- Stated exercise
Copy each of the entries below word for word, keeping every line as it appears.

(Some records)
- - - - -
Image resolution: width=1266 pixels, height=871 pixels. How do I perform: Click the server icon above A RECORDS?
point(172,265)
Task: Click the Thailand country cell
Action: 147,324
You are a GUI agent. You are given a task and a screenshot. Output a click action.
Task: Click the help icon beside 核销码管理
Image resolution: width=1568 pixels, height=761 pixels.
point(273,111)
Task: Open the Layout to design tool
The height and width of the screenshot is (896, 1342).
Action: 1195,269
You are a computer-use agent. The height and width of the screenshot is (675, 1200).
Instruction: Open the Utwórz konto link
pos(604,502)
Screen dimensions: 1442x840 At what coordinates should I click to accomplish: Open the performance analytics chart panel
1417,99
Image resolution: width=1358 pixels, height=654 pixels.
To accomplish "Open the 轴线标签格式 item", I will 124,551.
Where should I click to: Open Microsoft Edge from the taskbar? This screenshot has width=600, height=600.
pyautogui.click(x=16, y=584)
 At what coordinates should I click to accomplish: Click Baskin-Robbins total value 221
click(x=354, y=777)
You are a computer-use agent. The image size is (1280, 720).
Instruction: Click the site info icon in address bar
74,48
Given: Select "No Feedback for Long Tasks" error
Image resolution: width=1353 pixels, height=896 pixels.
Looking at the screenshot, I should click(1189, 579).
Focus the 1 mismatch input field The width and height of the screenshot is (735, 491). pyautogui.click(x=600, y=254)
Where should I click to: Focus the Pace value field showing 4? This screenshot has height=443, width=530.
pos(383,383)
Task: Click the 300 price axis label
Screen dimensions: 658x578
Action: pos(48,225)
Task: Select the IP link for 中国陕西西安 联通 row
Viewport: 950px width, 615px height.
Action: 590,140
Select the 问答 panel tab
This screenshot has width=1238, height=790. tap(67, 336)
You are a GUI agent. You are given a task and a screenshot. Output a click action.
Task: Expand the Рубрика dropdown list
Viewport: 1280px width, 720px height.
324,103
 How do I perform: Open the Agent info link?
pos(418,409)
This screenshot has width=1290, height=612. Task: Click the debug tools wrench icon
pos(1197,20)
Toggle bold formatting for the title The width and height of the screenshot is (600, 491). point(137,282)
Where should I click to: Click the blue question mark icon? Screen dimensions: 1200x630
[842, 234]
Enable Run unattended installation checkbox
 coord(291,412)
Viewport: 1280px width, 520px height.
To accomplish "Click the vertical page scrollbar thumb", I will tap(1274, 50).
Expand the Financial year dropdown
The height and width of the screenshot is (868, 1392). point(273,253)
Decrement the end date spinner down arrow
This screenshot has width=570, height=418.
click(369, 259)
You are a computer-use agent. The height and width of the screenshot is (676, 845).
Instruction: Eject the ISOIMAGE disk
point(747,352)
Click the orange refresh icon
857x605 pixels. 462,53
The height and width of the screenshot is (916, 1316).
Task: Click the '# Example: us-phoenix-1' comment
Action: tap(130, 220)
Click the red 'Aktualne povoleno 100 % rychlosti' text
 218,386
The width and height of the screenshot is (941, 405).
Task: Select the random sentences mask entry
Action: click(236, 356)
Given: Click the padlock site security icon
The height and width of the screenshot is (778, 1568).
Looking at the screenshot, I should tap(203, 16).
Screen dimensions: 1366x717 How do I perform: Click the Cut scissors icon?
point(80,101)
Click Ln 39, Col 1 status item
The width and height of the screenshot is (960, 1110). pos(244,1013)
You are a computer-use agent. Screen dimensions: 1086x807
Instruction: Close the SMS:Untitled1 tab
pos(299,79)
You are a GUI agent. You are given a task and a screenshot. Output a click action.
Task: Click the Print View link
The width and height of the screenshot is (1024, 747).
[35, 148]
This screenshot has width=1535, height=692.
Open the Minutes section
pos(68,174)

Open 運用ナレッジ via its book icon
- - - - -
- The completed task
Image resolution: width=1266 pixels, height=871 pixels. How do I perform: Click the server icon above A RECORDS?
point(172,265)
Task: Click the Thailand country cell
Action: 147,324
You are a GUI agent. You are given a task and a screenshot. Output a click action.
Task: Click the help icon beside 核销码管理
Image resolution: width=1568 pixels, height=761 pixels.
point(273,111)
Task: Open the Layout to design tool
The height and width of the screenshot is (896, 1342).
Action: 1195,269
You are a computer-use agent. The height and width of the screenshot is (675, 1200).
Instruction: Open the Utwórz konto link
pos(604,502)
Screen dimensions: 1442x840 At what coordinates should I click to accomplish: Open the performance analytics chart panel
1417,99
Image resolution: width=1358 pixels, height=654 pixels.
To accomplish "Open the 轴线标签格式 item", I will 124,551.
Where should I click to: Open Microsoft Edge from the taskbar? This screenshot has width=600, height=600.
pyautogui.click(x=16, y=584)
 At what coordinates should I click to accomplish: Click Baskin-Robbins total value 221
click(x=354, y=777)
You are a computer-use agent. The image size is (1280, 720).
Instruction: Click the site info icon in address bar
74,48
Given: Select "No Feedback for Long Tasks" error
Image resolution: width=1353 pixels, height=896 pixels.
Looking at the screenshot, I should click(1189, 579).
Focus the 1 mismatch input field The width and height of the screenshot is (735, 491). pyautogui.click(x=600, y=254)
Where should I click to: Focus the Pace value field showing 4? This screenshot has height=443, width=530.
pos(383,383)
Task: Click the 300 price axis label
Screen dimensions: 658x578
Action: pos(48,225)
Task: Select the IP link for 中国陕西西安 联通 row
Viewport: 950px width, 615px height.
Action: 590,140
Select the 问答 panel tab
This screenshot has width=1238, height=790. tap(67, 336)
You are a GUI agent. You are given a task and a screenshot. Output a click action.
Task: Expand the Рубрика dropdown list
Viewport: 1280px width, 720px height.
324,103
 How do I perform: Open the Agent info link?
pos(418,409)
This screenshot has width=1290, height=612. Task: Click the debug tools wrench icon
pos(1197,20)
Toggle bold formatting for the title The width and height of the screenshot is (600, 491). point(137,282)
Where should I click to: Click the blue question mark icon? Screen dimensions: 1200x630
[842, 234]
Enable Run unattended installation checkbox
 coord(291,412)
Viewport: 1280px width, 520px height.
To accomplish "Click the vertical page scrollbar thumb", I will tap(1274, 50).
Expand the Financial year dropdown
The height and width of the screenshot is (868, 1392). point(273,253)
Decrement the end date spinner down arrow
This screenshot has width=570, height=418.
click(369, 259)
You are a computer-use agent. The height and width of the screenshot is (676, 845).
Instruction: Eject the ISOIMAGE disk
point(747,352)
Click the orange refresh icon
857x605 pixels. 462,53
The height and width of the screenshot is (916, 1316).
Task: Click the '# Example: us-phoenix-1' comment
Action: tap(130, 220)
Click the red 'Aktualne povoleno 100 % rychlosti' text
 218,386
The width and height of the screenshot is (941, 405).
Task: Select the random sentences mask entry
Action: click(236, 356)
Given: Click the padlock site security icon
The height and width of the screenshot is (778, 1568).
Looking at the screenshot, I should tap(203, 16).
Screen dimensions: 1366x717 How do I perform: Click the Cut scissors icon?
point(80,101)
Click Ln 39, Col 1 status item
The width and height of the screenshot is (960, 1110). pos(244,1013)
You are a computer-use agent. Screen dimensions: 1086x807
Instruction: Close the SMS:Untitled1 tab
pos(299,79)
You are a GUI agent. You are given a task and a screenshot. Output a click action.
Task: Click the Print View link
The width and height of the screenshot is (1024, 747).
[35, 148]
This screenshot has width=1535, height=692.
Open the Minutes section
pos(68,174)

Open 運用ナレッジ via its book icon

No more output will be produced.